Analyze Workflow

Analyze email patterns, statistics, and trends using mu queries and data processing.

Workflow Steps

1. Understand Analysis Request

Identify what the user wants to analyze:

Volume: Email counts over time
People: Top senders/recipients, communication patterns
Topics: Subject patterns, keyword frequency
Threads: Conversation analysis
Attachments: File type distribution
Response times: Time between emails in threads
Activity patterns: Time of day, day of week

2. Gather Data

Use mu find with appropriate queries and JSON output:

# Get structured data for analysis
mu find <query> --format=json > emails.json

# Count emails by criteria
mu find <query> | wc -l

# Get specific date ranges
mu find date:20250101..20250131 --format=json

3. Process Data

Use shell tools to analyze:

# Top senders
mu find <query> --format=json | jq -r '.from' | sort | uniq -c | sort -rn

# Emails by month
mu find <query> --format=json | jq -r '.date | strftime("%Y-%m")' | sort | uniq -c

# Attachment types
mu find attach:* --format=json | jq -r '.attachments[].name' | sed 's/.*\.//' | sort | uniq -c

# Average email size
mu find <query> --format=json | jq '.size' | awk '{sum+=$1; n++} END {print sum/n}'

4. Visualize Results

Present findings clearly:

Tables: Formatted counts and statistics
Lists: Top N senders, subjects, etc.
Summaries: Key insights and patterns
Comparisons: Personal vs work, this month vs last month

5. Provide Insights

Interpret the data:

Identify trends (increasing/decreasing volume)
Highlight patterns (busiest times, top correspondents)
Suggest actions (archive old threads, follow up on flagged items)

Common Analysis Patterns

Email Volume Analysis

Count emails by account:

echo "Personal: $(mu find maildir:/icloud/* | wc -l)"
echo "Work: $(mu find maildir:/redhat/* | wc -l)"

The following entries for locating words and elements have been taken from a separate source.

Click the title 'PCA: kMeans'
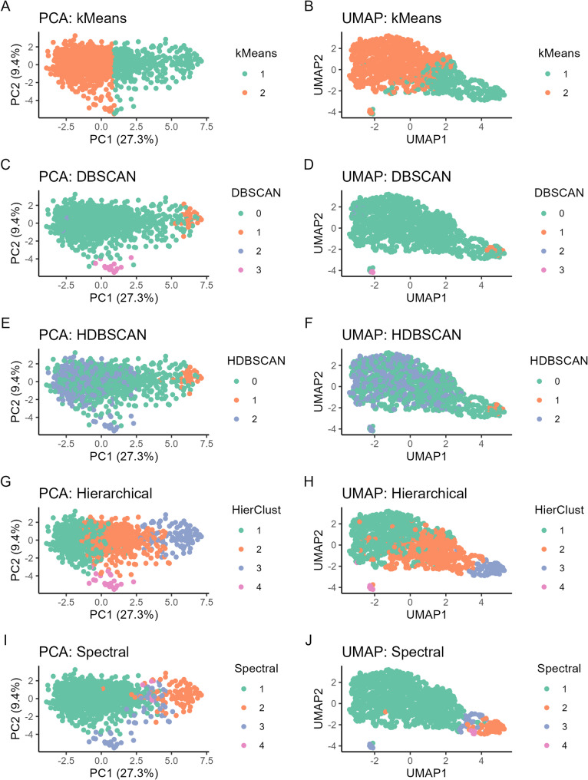pyautogui.click(x=83, y=18)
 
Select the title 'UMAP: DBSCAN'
pyautogui.click(x=396, y=177)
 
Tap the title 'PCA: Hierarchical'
pyautogui.click(x=95, y=494)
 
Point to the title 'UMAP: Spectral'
pyautogui.click(x=393, y=652)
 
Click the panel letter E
pyautogui.click(x=5, y=323)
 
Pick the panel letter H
pyautogui.click(x=309, y=481)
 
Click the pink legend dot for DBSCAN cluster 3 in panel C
pyautogui.click(x=241, y=270)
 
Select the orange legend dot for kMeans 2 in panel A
pyautogui.click(x=245, y=93)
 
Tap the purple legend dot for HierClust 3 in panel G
pyautogui.click(x=241, y=568)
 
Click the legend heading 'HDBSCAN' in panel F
pyautogui.click(x=559, y=361)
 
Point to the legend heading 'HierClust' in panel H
pyautogui.click(x=559, y=510)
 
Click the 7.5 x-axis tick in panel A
pyautogui.click(x=206, y=127)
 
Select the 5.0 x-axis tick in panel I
pyautogui.click(x=171, y=760)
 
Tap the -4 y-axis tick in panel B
pyautogui.click(x=332, y=112)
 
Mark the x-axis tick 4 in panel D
pyautogui.click(x=481, y=285)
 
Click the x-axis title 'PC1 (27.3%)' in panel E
pyautogui.click(x=124, y=456)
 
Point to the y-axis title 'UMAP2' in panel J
pyautogui.click(x=319, y=709)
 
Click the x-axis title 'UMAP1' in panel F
pyautogui.click(x=426, y=456)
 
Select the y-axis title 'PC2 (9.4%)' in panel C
pyautogui.click(x=16, y=233)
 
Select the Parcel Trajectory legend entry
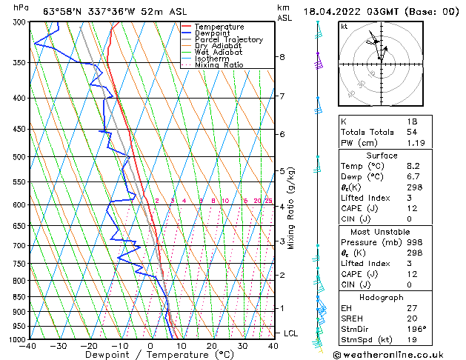(228, 40)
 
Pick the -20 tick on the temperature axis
(89, 346)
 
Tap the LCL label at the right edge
(290, 334)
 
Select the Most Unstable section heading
(380, 231)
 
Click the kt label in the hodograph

Count by month for the year:

for month in {01..12}; do
  count=$(mu find date:2025${month}01..2025${month}31 | wc -l)
  echo "2025-${month}: ${count}"
done

Unread email count:

mu find flag:unread maildir:/icloud/* | wc -l
mu find flag:unread maildir:/redhat/* | wc -l

People Analysis

Top 10 senders:

mu find <query> --format=json | \
  jq -r '.from' | \
  sort | uniq -c | sort -rn | head -10

Email exchange with specific person:

mu find "from:alice@example.com OR to:alice@example.com" | wc -l

Communication frequency over time:

mu find from:alice@example.com --format=json | \
  jq -r '.date | strftime("%Y-%m")' | \
  sort | uniq -c

Topic Analysis

Common subject keywords:

mu find <query> --format=json | \
  jq -r '.subject' | \
  tr '[:upper:]' '[:lower:]' | \
  grep -oE '\w+' | \
  sort | uniq -c | sort -rn | head -20

Emails by project (work):

for project in knative kubernetes konflux; do
  count=$(mu find maildir:/redhat/${project}/* | wc -l)
  echo "${project}: ${count}"
done

Attachment Analysis

Total attachments count:

mu find attach:* | wc -l

Attachment types distribution:

mu find attach:* --format=json | \
  jq -r '.attachments[]?.name' | \
  sed 's/.*\.//' | \
  tr '[:upper:]' '[:lower:]' | \
  sort | uniq -c | sort -rn

Large emails with attachments:

mu find attach:* size:1M.. --format=json | \
  jq -r '"\(.size) \(.subject)"' | \
  sort -rn

Thread Analysis

Thread depth (replies):

mu find <query> --format=json | \
  jq -r 'select(.references != null) | .references | length' | \
  awk '{sum+=$1; n++} END {print "Avg replies:", sum/n}'

Longest threads:

mu find <query> --format=json | \
  jq -r 'select(.references != null) | "\(.references | length) \(.subject)"' | \
  sort -rn | head -10

Temporal Analysis

Emails by day of week:

mu find <query> --format=json | \
  jq -r '.date | strftime("%A")' | \
  sort | uniq -c

Emails by hour of day:

mu find <query> --format=json | \
  jq -r '.date | strftime("%H")' | \
  sort | uniq -c | sort -k2 -n

Activity timeline (last 7 days):

for i in {0..6}; do
  date=$(date -d "-${i} days" +%Y%m%d)
  count=$(mu find date:${date} | wc -l)
  echo "$(date -d "-${i} days" +%Y-%m-%d): ${count}"
done

Best Practices

Performance

Use specific maildir queries to limit scope
Process JSON output for complex analysis
Use streaming tools (jq, awk) for large datasets
Cache results for repeated analysis

Privacy

Aggregate personal and work data separately
Redact email addresses in summaries when appropriate
Be careful with subject content in analysis

Data Quality

Handle missing fields gracefully (use jq select)
Account for timezone differences in date analysis
Normalize data (lowercase, trim) for accurate counts

Tool Recommendations

Use these tools for analysis (all available in nixpkgs):

# In nix-shell
nix-shell -p jq gnugrep gawk coreutils dateutils

# Or using nix-shell shebang in scripts
#!/usr/bin/env nix-shell
#! nix-shell -i bash -p jq gnugrep gawk

jq - JSON processing and querying awk - Text processing and calculations grep/sed - Pattern matching and text manipulation sort/uniq - Counting and deduplication dateutils - Advanced date manipulation

Examples

Monthly email volume comparison:

echo "Last month: $(mu find date:1m..30d | wc -l)"
echo "This month: $(mu find date:30d.. | wc -l)"

Top work correspondents:

echo "Top 10 work email senders:"
mu find maildir:/redhat/* --format=json | \
  jq -r '.from' | \
  sort | uniq -c | sort -rn | head -10

Busiest email hour:

echo "Email activity by hour:"
mu find date:30d.. --format=json | \
  jq -r '.date | strftime("%H")' | \
  sort | uniq -c | sort -rn | head -5

Integration

This workflow often follows:

Search workflow - Initial data gathering
Analyze workflow - Process and analyze data
Present findings to user
Offer drill-down with Search or View workflows